* _What you need to do_
Copy each of the entries below word for word, keeping every line as it stands.

--- Begin Records to use ---

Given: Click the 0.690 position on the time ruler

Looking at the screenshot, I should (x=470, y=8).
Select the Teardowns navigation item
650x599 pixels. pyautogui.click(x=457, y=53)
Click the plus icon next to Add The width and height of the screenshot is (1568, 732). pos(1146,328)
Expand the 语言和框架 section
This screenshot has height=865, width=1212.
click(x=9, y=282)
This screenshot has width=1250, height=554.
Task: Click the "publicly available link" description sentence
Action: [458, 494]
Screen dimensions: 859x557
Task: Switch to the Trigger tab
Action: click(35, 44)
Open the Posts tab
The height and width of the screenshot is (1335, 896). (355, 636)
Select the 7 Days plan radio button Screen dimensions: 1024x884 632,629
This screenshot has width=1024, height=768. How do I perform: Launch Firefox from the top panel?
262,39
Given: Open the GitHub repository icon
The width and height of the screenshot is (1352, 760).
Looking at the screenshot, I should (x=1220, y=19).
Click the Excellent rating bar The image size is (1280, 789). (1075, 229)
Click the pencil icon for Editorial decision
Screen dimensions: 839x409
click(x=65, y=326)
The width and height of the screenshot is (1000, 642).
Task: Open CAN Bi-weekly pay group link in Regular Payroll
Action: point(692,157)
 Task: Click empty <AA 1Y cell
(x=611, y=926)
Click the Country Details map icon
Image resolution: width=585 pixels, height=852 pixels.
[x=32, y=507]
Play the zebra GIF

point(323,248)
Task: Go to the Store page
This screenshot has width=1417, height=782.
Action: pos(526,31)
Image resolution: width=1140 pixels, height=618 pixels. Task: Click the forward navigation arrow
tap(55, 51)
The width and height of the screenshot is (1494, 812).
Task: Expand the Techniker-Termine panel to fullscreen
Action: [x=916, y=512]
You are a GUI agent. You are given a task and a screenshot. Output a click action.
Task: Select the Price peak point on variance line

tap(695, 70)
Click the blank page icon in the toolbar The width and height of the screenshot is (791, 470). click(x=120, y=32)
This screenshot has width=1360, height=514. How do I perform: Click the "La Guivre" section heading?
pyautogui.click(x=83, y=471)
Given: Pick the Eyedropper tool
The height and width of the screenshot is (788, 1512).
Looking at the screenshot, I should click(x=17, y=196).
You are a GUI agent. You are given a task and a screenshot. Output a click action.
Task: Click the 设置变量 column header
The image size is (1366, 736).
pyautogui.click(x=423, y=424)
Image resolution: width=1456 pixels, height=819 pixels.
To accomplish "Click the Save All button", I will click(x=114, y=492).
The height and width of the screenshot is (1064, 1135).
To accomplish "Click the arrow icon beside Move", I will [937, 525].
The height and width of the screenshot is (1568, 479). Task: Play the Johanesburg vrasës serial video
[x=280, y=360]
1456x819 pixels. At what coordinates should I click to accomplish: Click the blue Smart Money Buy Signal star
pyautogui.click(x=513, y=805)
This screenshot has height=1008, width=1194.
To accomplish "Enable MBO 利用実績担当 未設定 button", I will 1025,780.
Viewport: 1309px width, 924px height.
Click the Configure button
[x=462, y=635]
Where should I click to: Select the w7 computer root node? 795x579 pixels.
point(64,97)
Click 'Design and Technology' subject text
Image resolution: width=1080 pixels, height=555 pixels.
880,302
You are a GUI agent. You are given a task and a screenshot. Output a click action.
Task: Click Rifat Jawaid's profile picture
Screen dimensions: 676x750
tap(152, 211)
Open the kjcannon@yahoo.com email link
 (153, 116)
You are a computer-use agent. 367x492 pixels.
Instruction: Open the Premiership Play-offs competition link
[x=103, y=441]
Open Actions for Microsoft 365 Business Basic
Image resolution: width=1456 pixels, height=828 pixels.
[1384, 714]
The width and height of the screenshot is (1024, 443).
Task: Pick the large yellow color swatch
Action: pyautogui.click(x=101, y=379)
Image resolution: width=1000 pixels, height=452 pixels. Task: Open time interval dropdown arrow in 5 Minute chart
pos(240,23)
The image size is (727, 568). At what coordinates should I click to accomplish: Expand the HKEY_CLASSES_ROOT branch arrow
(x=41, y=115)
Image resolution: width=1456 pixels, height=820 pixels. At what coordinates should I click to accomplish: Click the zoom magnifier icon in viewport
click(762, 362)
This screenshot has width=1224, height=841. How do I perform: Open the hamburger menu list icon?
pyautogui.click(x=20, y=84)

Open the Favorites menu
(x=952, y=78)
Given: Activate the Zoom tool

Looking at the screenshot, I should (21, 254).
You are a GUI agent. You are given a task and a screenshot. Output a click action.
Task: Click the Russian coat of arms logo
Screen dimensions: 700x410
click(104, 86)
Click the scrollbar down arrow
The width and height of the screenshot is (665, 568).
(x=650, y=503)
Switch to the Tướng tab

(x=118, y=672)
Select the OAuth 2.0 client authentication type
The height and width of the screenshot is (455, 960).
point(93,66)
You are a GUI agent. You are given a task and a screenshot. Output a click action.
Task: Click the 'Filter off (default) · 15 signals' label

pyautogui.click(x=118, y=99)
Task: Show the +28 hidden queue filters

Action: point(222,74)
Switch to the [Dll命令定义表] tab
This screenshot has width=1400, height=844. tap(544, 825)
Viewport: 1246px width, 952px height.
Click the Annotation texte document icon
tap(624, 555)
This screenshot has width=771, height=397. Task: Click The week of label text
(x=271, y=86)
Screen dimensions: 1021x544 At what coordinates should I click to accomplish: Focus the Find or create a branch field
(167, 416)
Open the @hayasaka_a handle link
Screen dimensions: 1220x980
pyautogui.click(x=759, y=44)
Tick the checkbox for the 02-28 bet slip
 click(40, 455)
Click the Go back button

--- End Records to use ---

* _Answer to the exercise_
Given: Click the 0.690 position on the time ruler

Looking at the screenshot, I should (x=470, y=8).
Select the Teardowns navigation item
650x599 pixels. pyautogui.click(x=457, y=53)
Click the plus icon next to Add The width and height of the screenshot is (1568, 732). pos(1146,328)
Expand the 语言和框架 section
This screenshot has height=865, width=1212.
click(x=9, y=282)
This screenshot has width=1250, height=554.
Task: Click the "publicly available link" description sentence
Action: [458, 494]
Screen dimensions: 859x557
Task: Switch to the Trigger tab
Action: click(35, 44)
Open the Posts tab
The height and width of the screenshot is (1335, 896). (355, 636)
Select the 7 Days plan radio button Screen dimensions: 1024x884 632,629
This screenshot has width=1024, height=768. How do I perform: Launch Firefox from the top panel?
262,39
Given: Open the GitHub repository icon
The width and height of the screenshot is (1352, 760).
Looking at the screenshot, I should (x=1220, y=19).
Click the Excellent rating bar The image size is (1280, 789). (1075, 229)
Click the pencil icon for Editorial decision
Screen dimensions: 839x409
click(x=65, y=326)
The width and height of the screenshot is (1000, 642).
Task: Open CAN Bi-weekly pay group link in Regular Payroll
Action: point(692,157)
 Task: Click empty <AA 1Y cell
(x=611, y=926)
Click the Country Details map icon
Image resolution: width=585 pixels, height=852 pixels.
[x=32, y=507]
Play the zebra GIF

point(323,248)
Task: Go to the Store page
This screenshot has width=1417, height=782.
Action: pos(526,31)
Image resolution: width=1140 pixels, height=618 pixels. Task: Click the forward navigation arrow
tap(55, 51)
The width and height of the screenshot is (1494, 812).
Task: Expand the Techniker-Termine panel to fullscreen
Action: [x=916, y=512]
You are a GUI agent. You are given a task and a screenshot. Output a click action.
Task: Select the Price peak point on variance line

tap(695, 70)
Click the blank page icon in the toolbar The width and height of the screenshot is (791, 470). click(x=120, y=32)
This screenshot has width=1360, height=514. How do I perform: Click the "La Guivre" section heading?
pyautogui.click(x=83, y=471)
Given: Pick the Eyedropper tool
The height and width of the screenshot is (788, 1512).
Looking at the screenshot, I should click(x=17, y=196).
You are a GUI agent. You are given a task and a screenshot. Output a click action.
Task: Click the 设置变量 column header
The image size is (1366, 736).
pyautogui.click(x=423, y=424)
Image resolution: width=1456 pixels, height=819 pixels.
To accomplish "Click the Save All button", I will click(x=114, y=492).
The height and width of the screenshot is (1064, 1135).
To accomplish "Click the arrow icon beside Move", I will [937, 525].
The height and width of the screenshot is (1568, 479). Task: Play the Johanesburg vrasës serial video
[x=280, y=360]
1456x819 pixels. At what coordinates should I click to accomplish: Click the blue Smart Money Buy Signal star
pyautogui.click(x=513, y=805)
This screenshot has height=1008, width=1194.
To accomplish "Enable MBO 利用実績担当 未設定 button", I will 1025,780.
Viewport: 1309px width, 924px height.
Click the Configure button
[x=462, y=635]
Where should I click to: Select the w7 computer root node? 795x579 pixels.
point(64,97)
Click 'Design and Technology' subject text
Image resolution: width=1080 pixels, height=555 pixels.
880,302
You are a GUI agent. You are given a task and a screenshot. Output a click action.
Task: Click Rifat Jawaid's profile picture
Screen dimensions: 676x750
tap(152, 211)
Open the kjcannon@yahoo.com email link
 (153, 116)
You are a computer-use agent. 367x492 pixels.
Instruction: Open the Premiership Play-offs competition link
[x=103, y=441]
Open Actions for Microsoft 365 Business Basic
Image resolution: width=1456 pixels, height=828 pixels.
[1384, 714]
The width and height of the screenshot is (1024, 443).
Task: Pick the large yellow color swatch
Action: pyautogui.click(x=101, y=379)
Image resolution: width=1000 pixels, height=452 pixels. Task: Open time interval dropdown arrow in 5 Minute chart
pos(240,23)
The image size is (727, 568). At what coordinates should I click to accomplish: Expand the HKEY_CLASSES_ROOT branch arrow
(x=41, y=115)
Image resolution: width=1456 pixels, height=820 pixels. At what coordinates should I click to accomplish: Click the zoom magnifier icon in viewport
click(762, 362)
This screenshot has width=1224, height=841. How do I perform: Open the hamburger menu list icon?
pyautogui.click(x=20, y=84)

Open the Favorites menu
(x=952, y=78)
Given: Activate the Zoom tool

Looking at the screenshot, I should (21, 254).
You are a GUI agent. You are given a task and a screenshot. Output a click action.
Task: Click the Russian coat of arms logo
Screen dimensions: 700x410
click(104, 86)
Click the scrollbar down arrow
The width and height of the screenshot is (665, 568).
(x=650, y=503)
Switch to the Tướng tab

(x=118, y=672)
Select the OAuth 2.0 client authentication type
The height and width of the screenshot is (455, 960).
point(93,66)
You are a GUI agent. You are given a task and a screenshot. Output a click action.
Task: Click the 'Filter off (default) · 15 signals' label

pyautogui.click(x=118, y=99)
Task: Show the +28 hidden queue filters

Action: point(222,74)
Switch to the [Dll命令定义表] tab
This screenshot has width=1400, height=844. tap(544, 825)
Viewport: 1246px width, 952px height.
Click the Annotation texte document icon
tap(624, 555)
This screenshot has width=771, height=397. Task: Click The week of label text
(x=271, y=86)
Screen dimensions: 1021x544 At what coordinates should I click to accomplish: Focus the Find or create a branch field
(167, 416)
Open the @hayasaka_a handle link
Screen dimensions: 1220x980
pyautogui.click(x=759, y=44)
Tick the checkbox for the 02-28 bet slip
 click(40, 455)
Click the Go back button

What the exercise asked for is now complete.